Onde fica a Palestina?
A Palestina é um território conquistado e divido entre Israel, Faixa de Gaza e Cisjordânia, que fica na costa oriental do Mediterrâneo e às margens do Rio Jordão. É um corredor entre a África e a Ásia, que fica às portas da Europa.
No século XII a. C. os gregos se referiam à região como Philistia e no século II d.C., os romanos nomearam o território como Syria Palaestina. Em meados do século II a. C. sob a hegemonia egípcia, a Palestina se organizou em cidades-estado.
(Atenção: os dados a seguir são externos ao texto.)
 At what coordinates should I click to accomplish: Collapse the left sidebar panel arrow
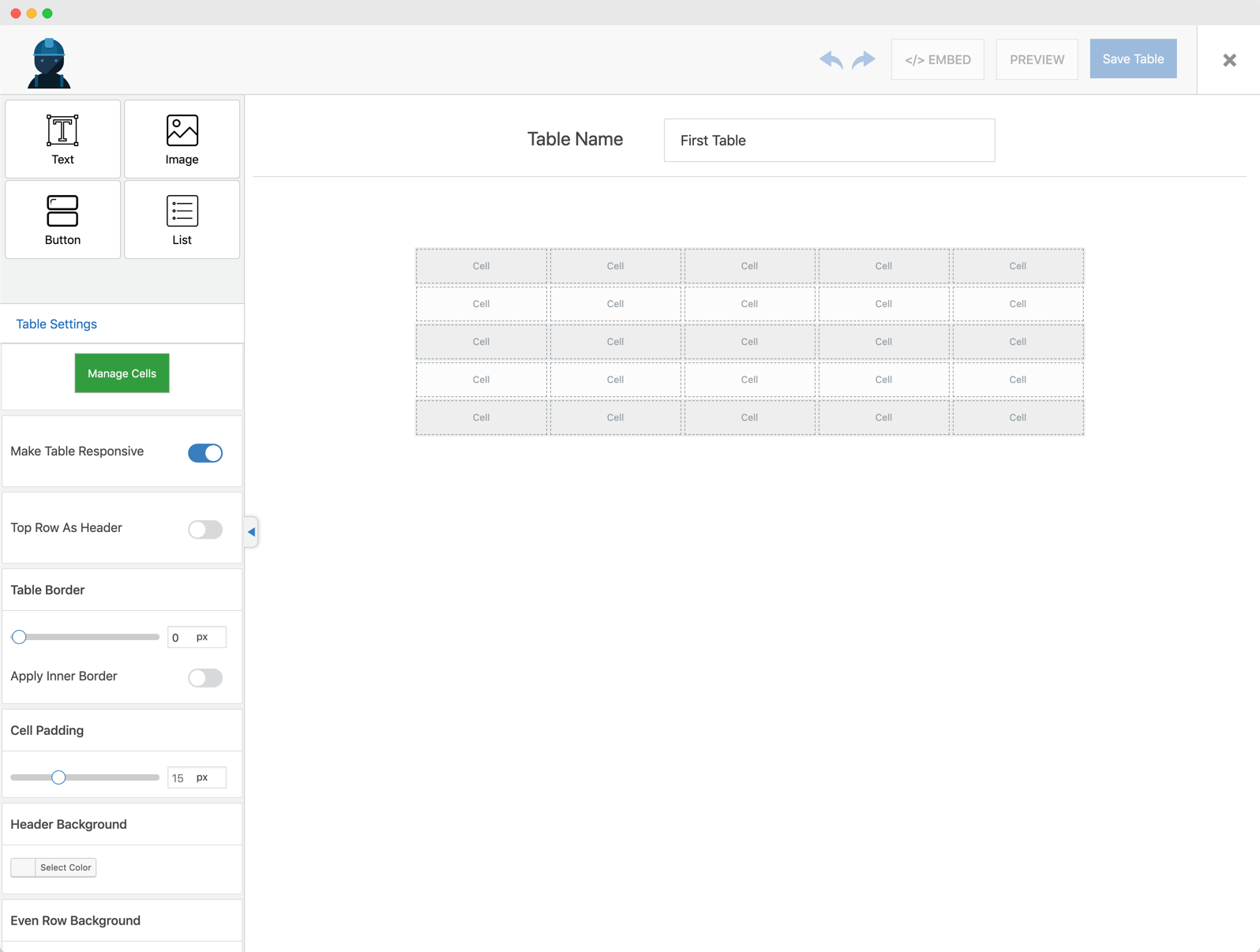tap(251, 532)
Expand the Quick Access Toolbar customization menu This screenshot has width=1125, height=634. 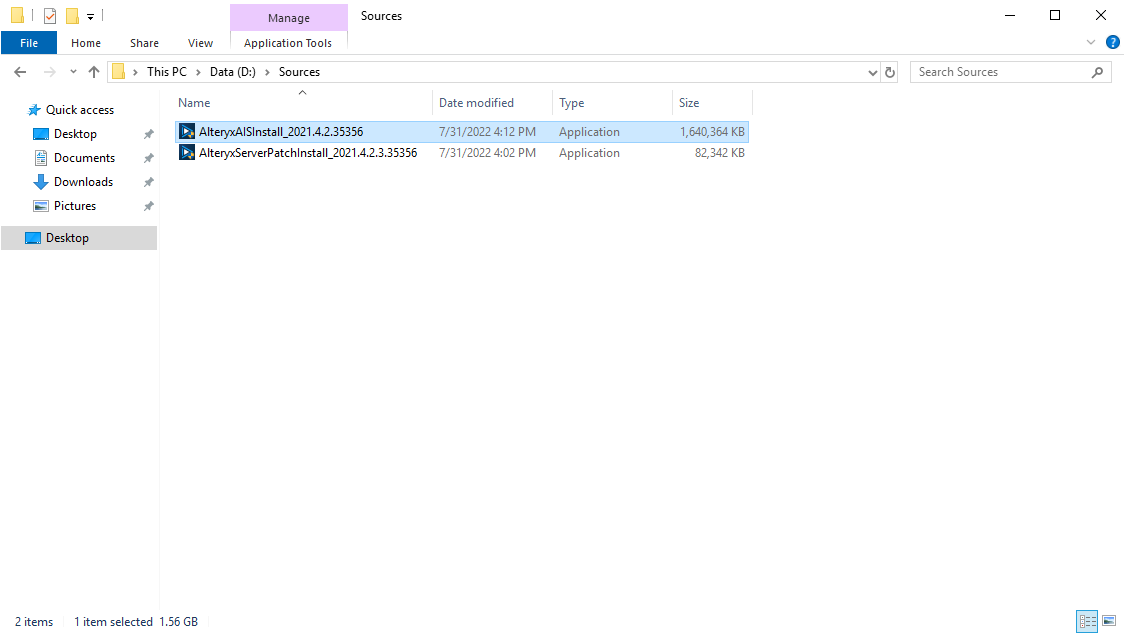(90, 15)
Nos séculos posteriores sofreram invasão de imigrantes vindos do outro lado do Mediterrâneo, que instalaram moradia na costa, sendo chamados “Povos do Mar”. O histórico dessa terra apresenta constantes guerras. Os povos filisteus e hebraicos dominaram a região e quando não guerreavam, se uniam contra Israel, que séculos depois foi anexado à Assíria. Passados mais de 200 anos a Palestina e império babilônico perderam o território para os Persas Aquemênidas.
As sequentes disputas pelo território dispersaram a maioria dos judeus, que emigraram pelo Oriente Médio. Depois da criação do estado de Israel a terra foi dividida. Em 1988, a Organização para Libertação da Palestina (OLP) estabeleceu o estado palestiniano. O líder da organização, Yasser Arafat morreu em 2004.
Desde 2007, a Palestina é governada pelo primeiro-ministro Ismail Haniyeh, do grupo radical Hamas, e pelo presidente Mahmoud Abbas, do Fatah, provocando confrontos armados entre os dois grupos na faixa de Gaza até hoje.